If you’d like to get started delivering best practices in infrastructure across your organization, get started with Pulumi free today. Clone and run the reference implementation of the Serverless Data Warehouse to build your own serverless analytics stack.

Architectural Caveats

Like every architecture, the serverless streaming model has limitations and pitfalls.

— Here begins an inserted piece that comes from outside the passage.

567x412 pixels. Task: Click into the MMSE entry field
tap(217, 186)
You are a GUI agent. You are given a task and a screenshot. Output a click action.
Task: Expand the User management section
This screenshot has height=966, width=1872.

  1. Processing Time vs. Event Time: Our data is now ordered and indexed by when it’s processed as opposed to when the events occur. We need to reason about data arriving late and make sure that our queries and dependent systems account for spikes in latency. For a detailed primer, see Streaming 101.
  2. Data Freshness & Compaction: While it is possible to emit files by the minute to achieve low latency, it can lead to performance issues. In practice, this sort of setup can cause an explosion of tiny files that degrade the performance of query engines. See this article on optimizing file sizes for Athena for more details. A standard solution is to run an hourly compaction job that rewrites data into optimally sized chunks, leaving only the most recent hour or two of data in smaller files.
  3. Cross Account Athena: Due to Glue’s limitations, you cannot grant cross-account access for Athena directly. There are workarounds like temporary credentials and using assume role.
  4. Service Limits: Just as with Redshift, nothing is truly a black box. Athena has a maximum number of concurrent queries, and S3 has default limits on the rate at which you can list and get objects. As you scale, make sure you understand your service limits and reach out to AWS support to proactively increase limits where appropriate.
  5. Query Translation: If you’re migrating an existing system from Redshift to Athena, the queries won’t quite map 1:1. For one, there’s the need to restructure queries to limit first on arrival time, and then narrow down on specific event time. And some of the traditional SQL operations like ORDER BY and GROUP BY will perform differently. See the section on query optimization for more details.
  6. Unbounded Athena Queries: Athena charges $5 per TB scanned during a query. Most business users aren’t used to the concept of pay per query. It’s quite easy to issue a ‘select *’ query that can cost a great deal of money. Guard rails like a middleware that parses queries and ensures usage of a partition key may be necessary to control cost if exposing Athena as an interface to a broader audience.